Irvin Cobb describes the first moments of the Canyon mule-ride in his droll fashion:

“The thought comes to you that, after all, it is a very bright and beautiful world you are leaving behind. You turn your head to give it a long, lingering farewell, and try to put your mind on something cheerful — such as your life insurance.”9

Cobb’s description of Bright Angel Trail is excellent:

“Imagine a trail that winds like a snake and climbs like a goat and soars like a bird, and finally bores like a worm and is gone . . .”io

Two choice spots on the South Rim afford superb views of portions of the trail. Perhaps those planning for the first time to hike down Bright Angel, or later to come back up, should not seek out these particular Rim views until their inner Canyon experience is over. What one sees is almost too revealing — too discouraging.

One of these view spots is at Grandeur Point, on the short Rim trail, north of the visitor center, and west of Yavapai Museum. The most severe switchbacks are not visible —concealed by great shoulders of rock — but enough of the snakelike serpentine trail does show — all in one instantaneous vertical view — to quicken one’s heart beat just standing there, looking.

The other prime viewpoint is from Trail View I, on West Rim Drive, about half a mile from Bright Angel Lodge.

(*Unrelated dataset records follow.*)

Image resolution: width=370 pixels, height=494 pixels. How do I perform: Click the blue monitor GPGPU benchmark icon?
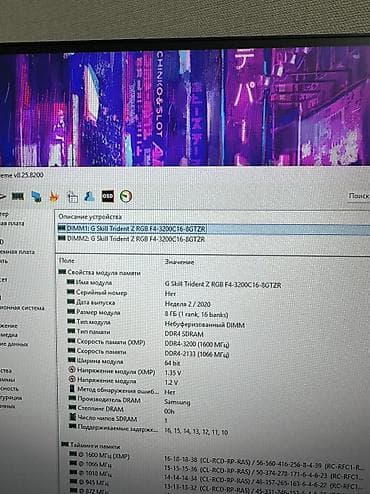coord(36,196)
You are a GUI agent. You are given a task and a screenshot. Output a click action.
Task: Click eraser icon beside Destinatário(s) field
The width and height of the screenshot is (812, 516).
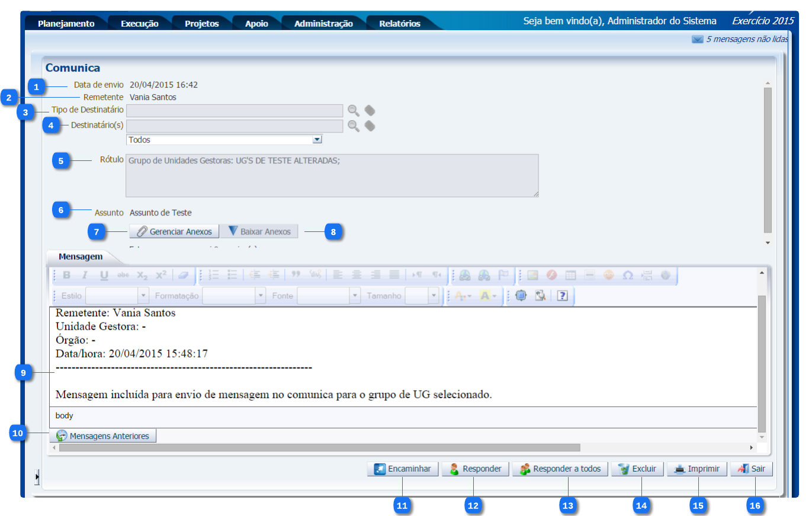370,126
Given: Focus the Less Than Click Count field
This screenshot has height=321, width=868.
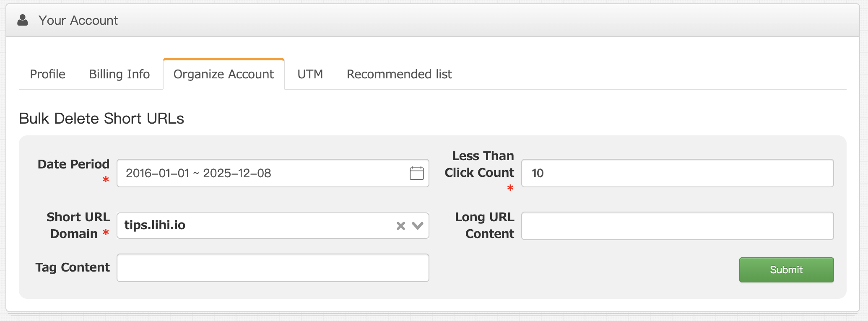Looking at the screenshot, I should click(x=677, y=173).
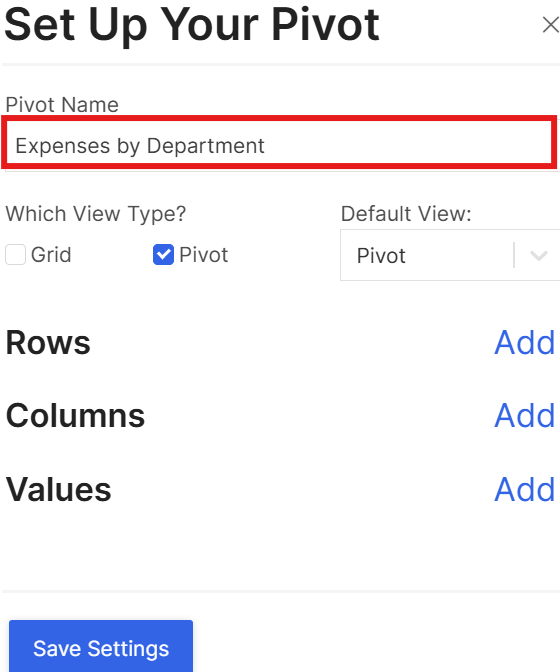560x672 pixels.
Task: Uncheck the Pivot view type checkbox
Action: (x=163, y=255)
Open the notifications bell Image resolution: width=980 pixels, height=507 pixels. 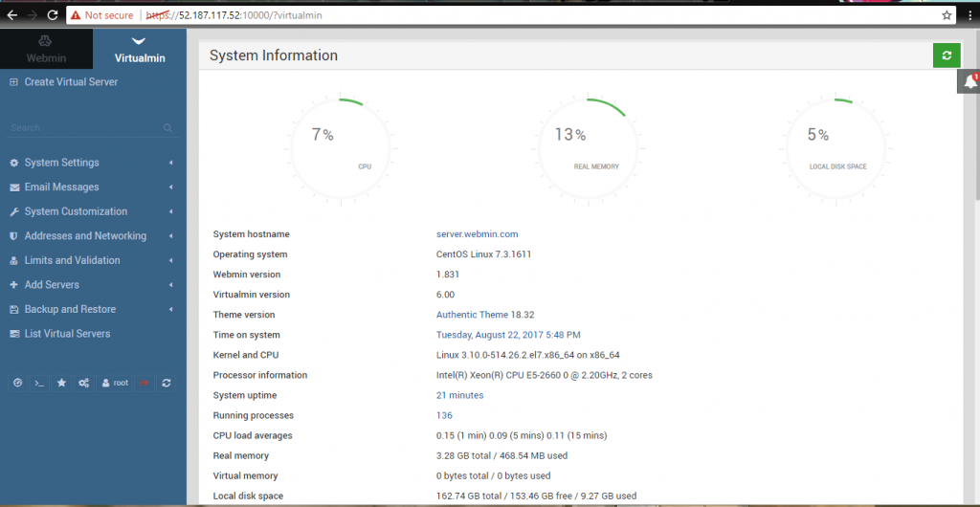969,82
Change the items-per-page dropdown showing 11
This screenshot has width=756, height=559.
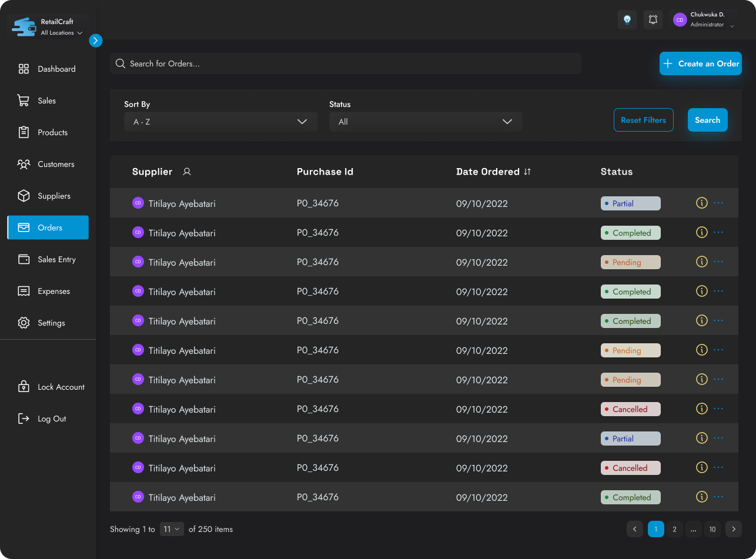[172, 529]
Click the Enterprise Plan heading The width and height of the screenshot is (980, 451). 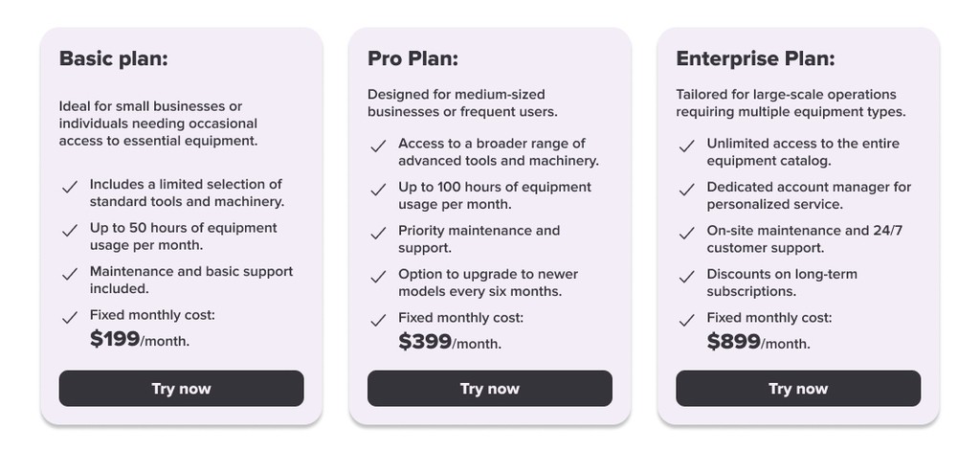coord(755,58)
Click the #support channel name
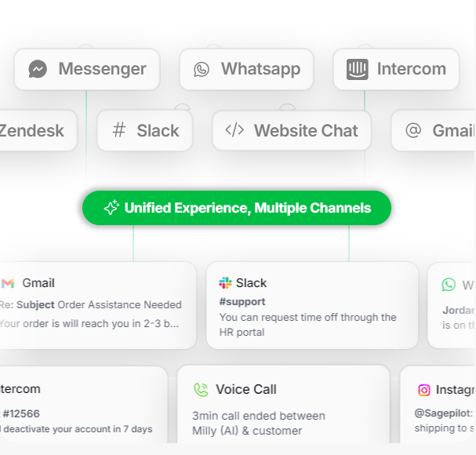Image resolution: width=476 pixels, height=455 pixels. point(242,301)
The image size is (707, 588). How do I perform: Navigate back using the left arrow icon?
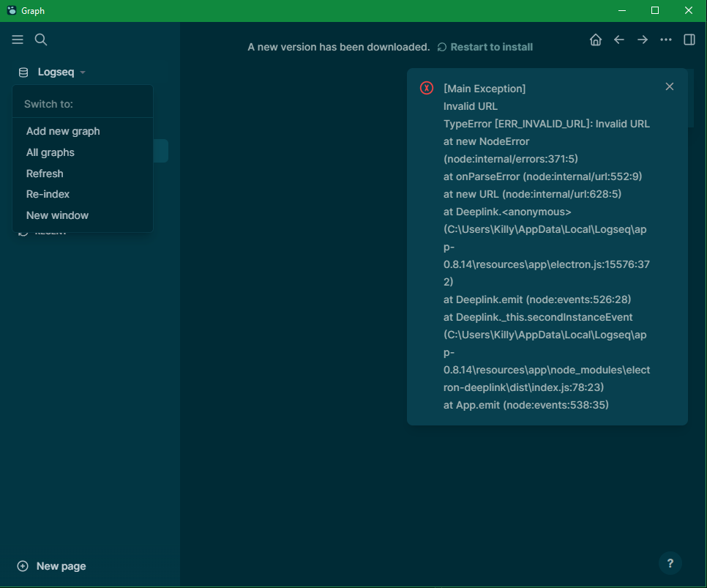(618, 40)
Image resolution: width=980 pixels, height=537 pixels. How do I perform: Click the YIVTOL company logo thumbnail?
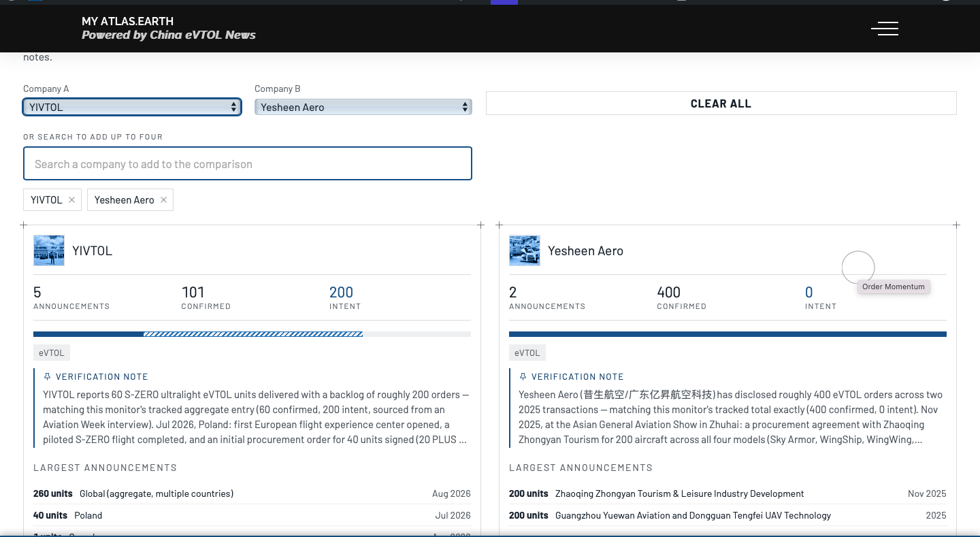pyautogui.click(x=49, y=250)
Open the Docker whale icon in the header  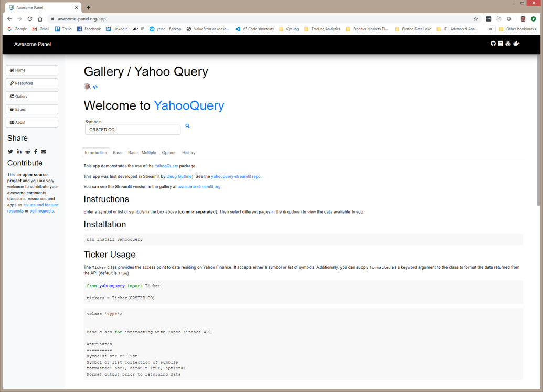(516, 44)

Several times we have taken our 42 power telescope to that point, set it up on a tripod, and spent an afternoon studying the hikers as they climbed the last three miles out to South Rim. This telescope is powerful enough to bring out the rings of Saturn or the moons of Jupiter. Focused on the struggling — and often staggering —hikers, it reveals nearly every aspect of their agonies as they inch upward toward the top. No wonder, when hiking up ourselves, we have had to offer aid in so many instances. People go down Grand Canyon who have no conception of the difficulties required to climb back out!